[WORK TO COMPLETE] Retype the listing exactly, with no images.

[SOURCE MATERIAL]

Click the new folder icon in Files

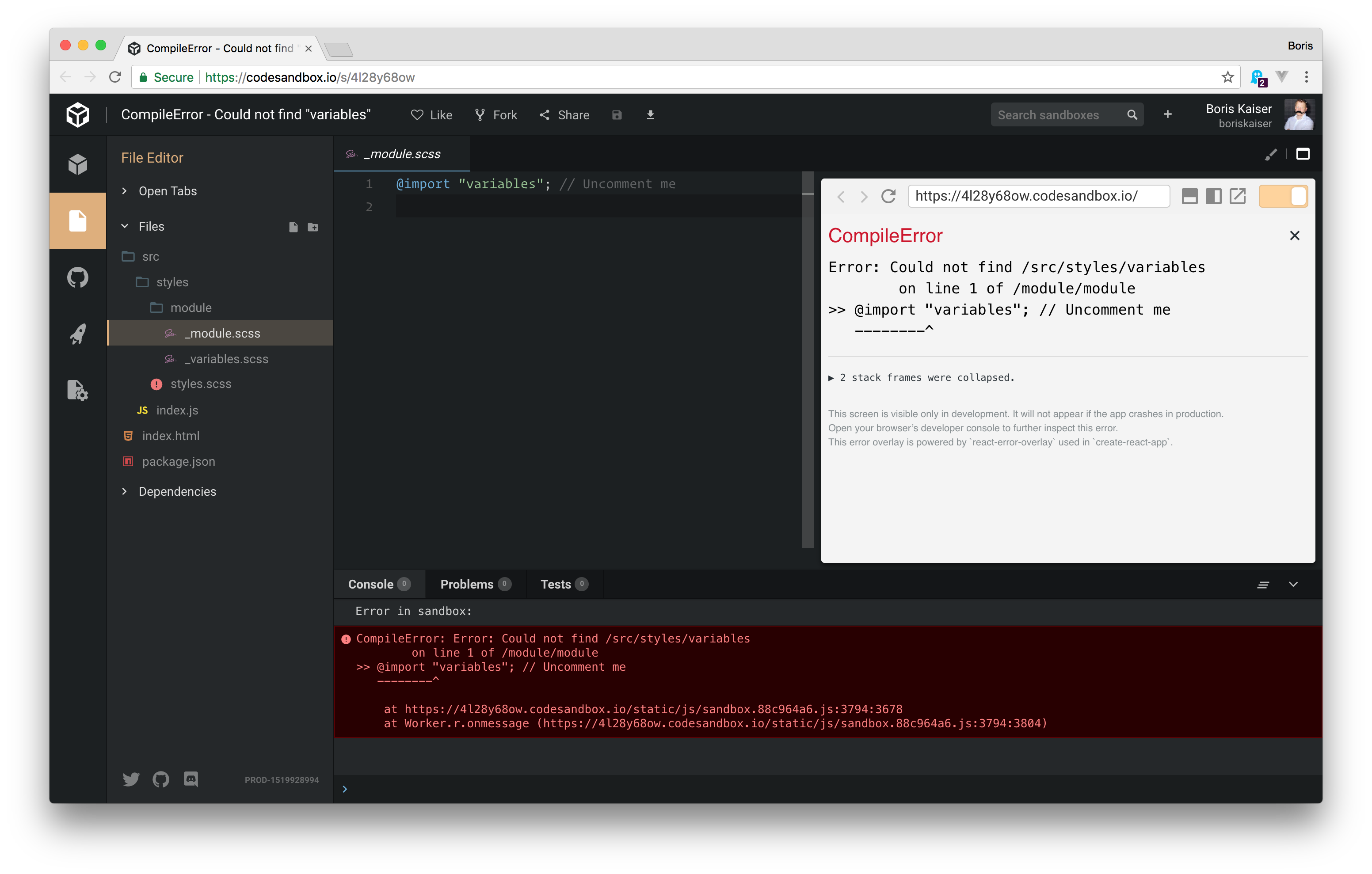pos(313,227)
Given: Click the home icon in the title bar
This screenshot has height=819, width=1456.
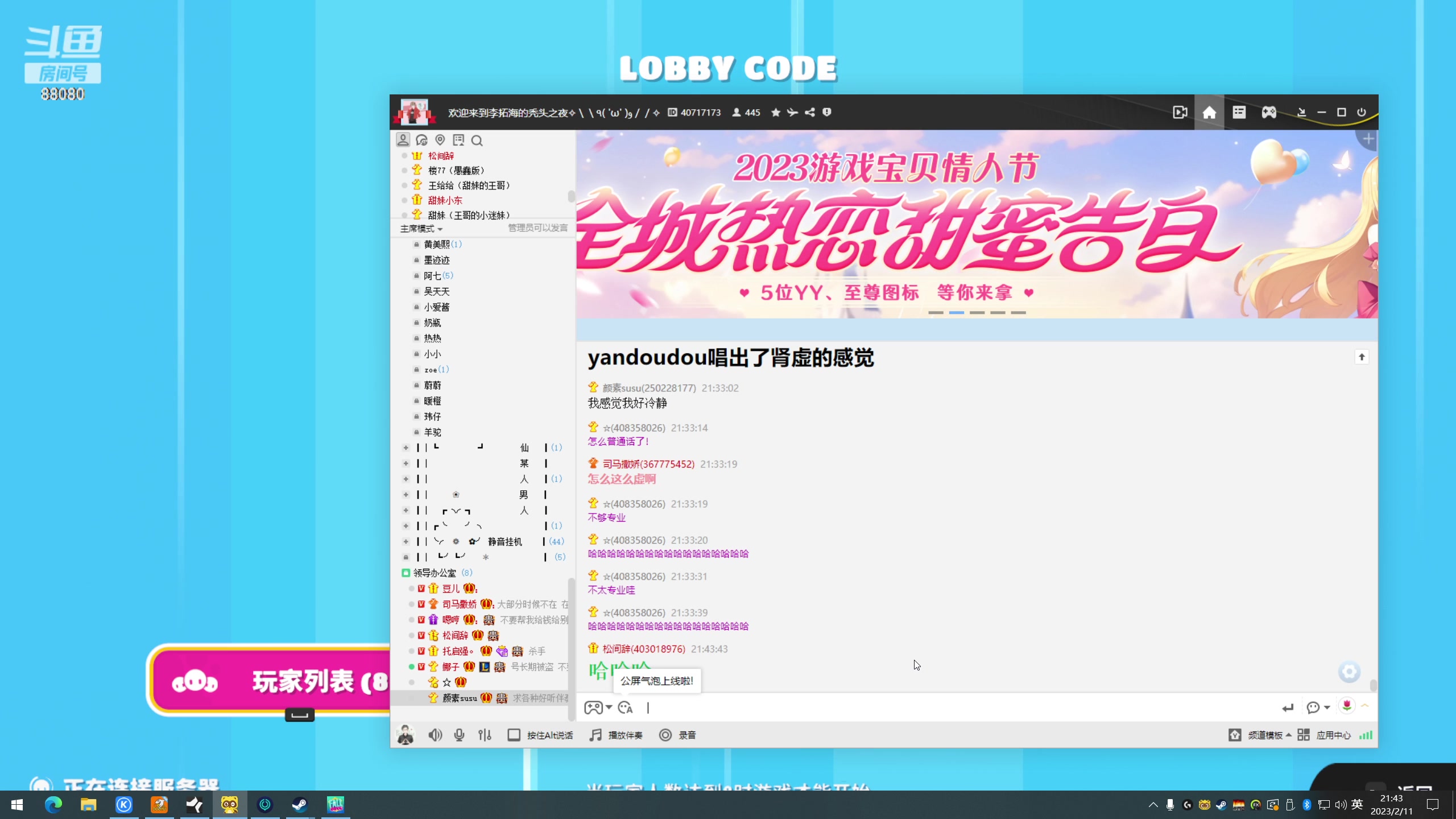Looking at the screenshot, I should coord(1210,112).
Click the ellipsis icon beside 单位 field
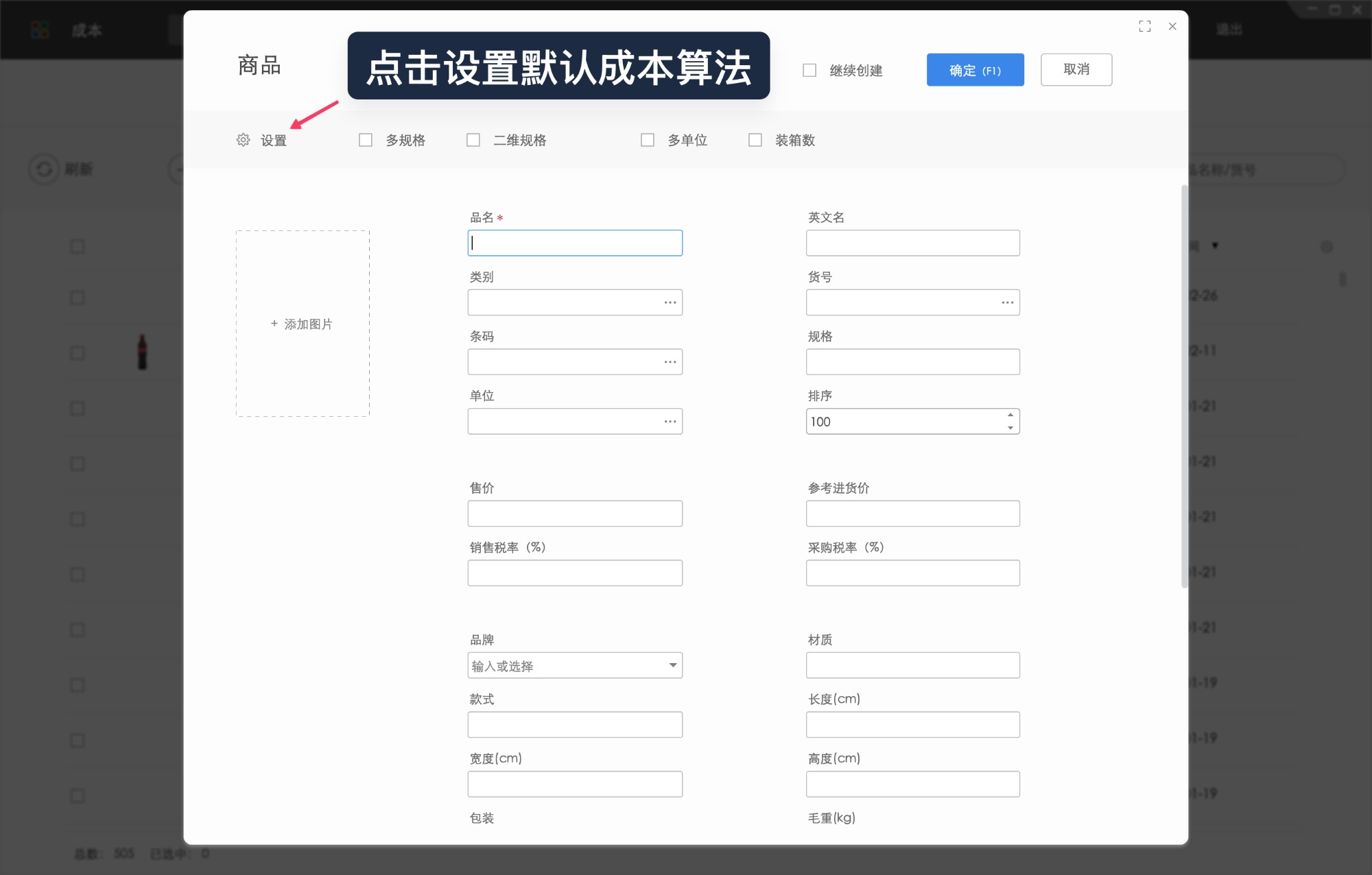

[ANSWER AREA]
Click the new folder icon in Files

pos(313,227)
Given: Click the home icon in the title bar
This screenshot has height=819, width=1456.
Looking at the screenshot, I should coord(1210,112).
Click the ellipsis icon beside 单位 field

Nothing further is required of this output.